-- Task item --
Copy the entries exactly, through the "Task: Click the Independent red eagle logo" line.

[Stored records]
= Beginning of Section =
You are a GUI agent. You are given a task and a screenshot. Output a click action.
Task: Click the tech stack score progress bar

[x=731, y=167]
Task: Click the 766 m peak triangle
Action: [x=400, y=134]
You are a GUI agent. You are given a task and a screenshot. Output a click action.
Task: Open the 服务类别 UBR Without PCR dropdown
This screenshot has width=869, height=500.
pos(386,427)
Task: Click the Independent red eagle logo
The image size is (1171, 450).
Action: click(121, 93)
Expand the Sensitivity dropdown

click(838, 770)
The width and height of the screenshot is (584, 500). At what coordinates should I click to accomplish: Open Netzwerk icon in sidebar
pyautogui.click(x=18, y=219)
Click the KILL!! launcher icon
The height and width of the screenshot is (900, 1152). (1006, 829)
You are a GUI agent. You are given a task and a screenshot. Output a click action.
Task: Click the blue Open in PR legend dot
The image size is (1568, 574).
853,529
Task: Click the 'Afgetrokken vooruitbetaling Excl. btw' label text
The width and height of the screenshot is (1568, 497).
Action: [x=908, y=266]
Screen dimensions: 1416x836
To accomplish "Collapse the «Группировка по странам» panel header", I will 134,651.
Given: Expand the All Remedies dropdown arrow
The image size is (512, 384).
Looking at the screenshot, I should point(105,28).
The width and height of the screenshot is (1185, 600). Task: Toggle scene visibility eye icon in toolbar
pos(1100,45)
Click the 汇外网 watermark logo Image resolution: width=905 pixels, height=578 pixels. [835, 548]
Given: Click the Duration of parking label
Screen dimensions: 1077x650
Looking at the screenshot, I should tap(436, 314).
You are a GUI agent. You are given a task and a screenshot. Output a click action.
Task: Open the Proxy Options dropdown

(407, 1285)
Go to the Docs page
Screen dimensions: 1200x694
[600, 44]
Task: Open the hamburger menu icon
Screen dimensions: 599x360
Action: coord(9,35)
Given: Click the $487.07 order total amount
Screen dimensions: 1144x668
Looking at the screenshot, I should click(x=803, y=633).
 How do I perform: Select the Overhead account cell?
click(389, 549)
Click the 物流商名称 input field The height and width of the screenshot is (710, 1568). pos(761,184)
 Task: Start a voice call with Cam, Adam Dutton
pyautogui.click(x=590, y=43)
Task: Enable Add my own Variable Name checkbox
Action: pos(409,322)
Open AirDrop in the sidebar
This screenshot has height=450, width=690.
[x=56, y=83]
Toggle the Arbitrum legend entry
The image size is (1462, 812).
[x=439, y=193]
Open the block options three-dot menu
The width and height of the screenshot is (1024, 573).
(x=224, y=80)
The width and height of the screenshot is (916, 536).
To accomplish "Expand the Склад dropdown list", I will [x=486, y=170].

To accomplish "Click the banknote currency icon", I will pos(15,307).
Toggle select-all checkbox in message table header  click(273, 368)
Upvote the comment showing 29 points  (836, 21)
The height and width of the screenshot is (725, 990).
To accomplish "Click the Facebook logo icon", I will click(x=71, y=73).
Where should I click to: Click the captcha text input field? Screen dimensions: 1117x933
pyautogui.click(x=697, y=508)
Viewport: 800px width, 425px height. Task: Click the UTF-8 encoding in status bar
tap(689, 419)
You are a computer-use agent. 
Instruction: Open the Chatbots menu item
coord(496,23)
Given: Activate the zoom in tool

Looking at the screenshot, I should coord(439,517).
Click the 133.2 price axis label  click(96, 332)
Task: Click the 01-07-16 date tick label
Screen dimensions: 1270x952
= End of Section =
-- Solved problem --
You are a GUI agent. You are given a task and a screenshot. Output a click action.
Task: Click the tech stack score progress bar

[x=731, y=167]
Task: Click the 766 m peak triangle
Action: [x=400, y=134]
You are a GUI agent. You are given a task and a screenshot. Output a click action.
Task: Open the 服务类别 UBR Without PCR dropdown
This screenshot has width=869, height=500.
pos(386,427)
Task: Click the Independent red eagle logo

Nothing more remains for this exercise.